AWS now charging for in-use IPv4 addresses

While inflation is always sad to see, this one change has a valid reason behind it: we’re running out of IPv4 addresses, and charging money for them is the best economic incentive to get everyone to switch to IPv6.

Table explaining hourly pricing for Amazon Web Services provided IPV4 addresses.

Here’s a quick history lesson: IPv4 was developed by DARPA in 1981 as a way to address devices within their military-focused computer network. As a simple 32-bit representation, addreses were efficiently represented in the CPUs of the time, and the theoretical limit of how many computers you could connect together was a crazy, implausible number like 4.3 billion devices. The US military, and indeed every one of their contractors and partners, would never ever see 4.3 billion computers connecting to one network, especially in 1981 (where owning a single computer was a luxury reserved for “important” research).

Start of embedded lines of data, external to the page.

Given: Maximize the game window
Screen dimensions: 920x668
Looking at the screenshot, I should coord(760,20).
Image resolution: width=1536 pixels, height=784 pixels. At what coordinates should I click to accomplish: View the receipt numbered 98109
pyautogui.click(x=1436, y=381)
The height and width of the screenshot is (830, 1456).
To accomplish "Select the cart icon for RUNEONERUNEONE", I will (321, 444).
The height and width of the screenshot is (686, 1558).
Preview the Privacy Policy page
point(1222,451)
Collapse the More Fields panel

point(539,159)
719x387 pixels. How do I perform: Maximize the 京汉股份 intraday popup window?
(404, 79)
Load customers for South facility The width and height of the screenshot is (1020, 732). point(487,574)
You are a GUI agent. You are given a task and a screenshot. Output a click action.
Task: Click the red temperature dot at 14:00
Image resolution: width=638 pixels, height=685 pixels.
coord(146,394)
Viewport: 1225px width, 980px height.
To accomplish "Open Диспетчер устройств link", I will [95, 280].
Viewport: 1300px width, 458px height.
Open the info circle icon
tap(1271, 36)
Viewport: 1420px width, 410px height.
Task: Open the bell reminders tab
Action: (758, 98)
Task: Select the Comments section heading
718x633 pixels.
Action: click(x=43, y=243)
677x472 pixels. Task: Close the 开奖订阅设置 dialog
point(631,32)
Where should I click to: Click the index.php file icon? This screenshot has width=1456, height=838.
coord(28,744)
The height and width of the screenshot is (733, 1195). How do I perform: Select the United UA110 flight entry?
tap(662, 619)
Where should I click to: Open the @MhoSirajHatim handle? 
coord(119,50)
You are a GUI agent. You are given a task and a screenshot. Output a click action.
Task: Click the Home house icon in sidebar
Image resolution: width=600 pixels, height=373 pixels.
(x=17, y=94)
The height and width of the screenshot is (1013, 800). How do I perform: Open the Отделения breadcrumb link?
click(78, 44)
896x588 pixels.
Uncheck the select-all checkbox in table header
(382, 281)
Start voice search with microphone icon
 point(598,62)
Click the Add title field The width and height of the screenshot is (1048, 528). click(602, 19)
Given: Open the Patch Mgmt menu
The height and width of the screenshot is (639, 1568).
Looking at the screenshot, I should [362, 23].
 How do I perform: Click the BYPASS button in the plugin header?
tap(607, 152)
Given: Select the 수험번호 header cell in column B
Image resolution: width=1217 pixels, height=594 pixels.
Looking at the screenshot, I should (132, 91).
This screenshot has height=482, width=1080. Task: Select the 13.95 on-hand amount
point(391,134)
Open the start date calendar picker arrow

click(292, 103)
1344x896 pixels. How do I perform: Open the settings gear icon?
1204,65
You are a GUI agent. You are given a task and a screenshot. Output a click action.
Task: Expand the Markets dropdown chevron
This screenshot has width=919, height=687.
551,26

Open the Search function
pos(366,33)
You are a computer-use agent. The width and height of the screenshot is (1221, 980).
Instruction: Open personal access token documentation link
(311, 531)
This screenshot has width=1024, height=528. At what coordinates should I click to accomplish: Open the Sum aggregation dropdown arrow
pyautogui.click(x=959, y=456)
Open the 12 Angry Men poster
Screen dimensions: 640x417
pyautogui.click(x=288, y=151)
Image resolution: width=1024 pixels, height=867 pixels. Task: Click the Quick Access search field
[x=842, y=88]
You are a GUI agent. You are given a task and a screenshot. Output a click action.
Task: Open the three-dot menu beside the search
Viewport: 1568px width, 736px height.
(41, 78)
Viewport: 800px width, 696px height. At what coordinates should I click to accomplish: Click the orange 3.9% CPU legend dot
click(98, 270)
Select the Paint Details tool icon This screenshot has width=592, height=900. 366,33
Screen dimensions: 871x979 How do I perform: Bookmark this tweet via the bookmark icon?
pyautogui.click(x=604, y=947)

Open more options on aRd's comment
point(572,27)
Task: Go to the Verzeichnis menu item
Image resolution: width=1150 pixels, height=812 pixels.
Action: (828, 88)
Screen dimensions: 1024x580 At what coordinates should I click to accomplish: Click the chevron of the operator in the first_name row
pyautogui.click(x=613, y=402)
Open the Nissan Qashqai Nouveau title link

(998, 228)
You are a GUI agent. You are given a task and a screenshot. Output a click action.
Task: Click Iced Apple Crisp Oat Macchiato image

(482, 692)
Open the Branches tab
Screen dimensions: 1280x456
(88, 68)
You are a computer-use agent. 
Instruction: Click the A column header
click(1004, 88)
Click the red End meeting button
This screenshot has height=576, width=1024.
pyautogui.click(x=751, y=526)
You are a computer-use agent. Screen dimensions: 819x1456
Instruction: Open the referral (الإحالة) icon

Fast forward to the current era of the Internet of things, where connecting 4.3 billion devices together has become not only a reality, but a problem: we have more than 4.3 billion things connected to the Internet, so we started to use tricks like NAT to hide more than one device behind a single address. Time is still running out though, and I fully suppport charging hosting operators for IPv4 use. This can only lead to more pressure on ISPs to support IPv6, until everyone is on IPv6. Assuming the address space is managed properly, IPv6 can uniquely address every atom on the surface of the Earth with 100 different addresses.

And atom-sized computers don’t exist, so we’re probably okay until we start colonizing the galaxy, in which case the 270,000,000,000 ms ping (even to the closest stars like Proxima Centauri) might become a bigger issue.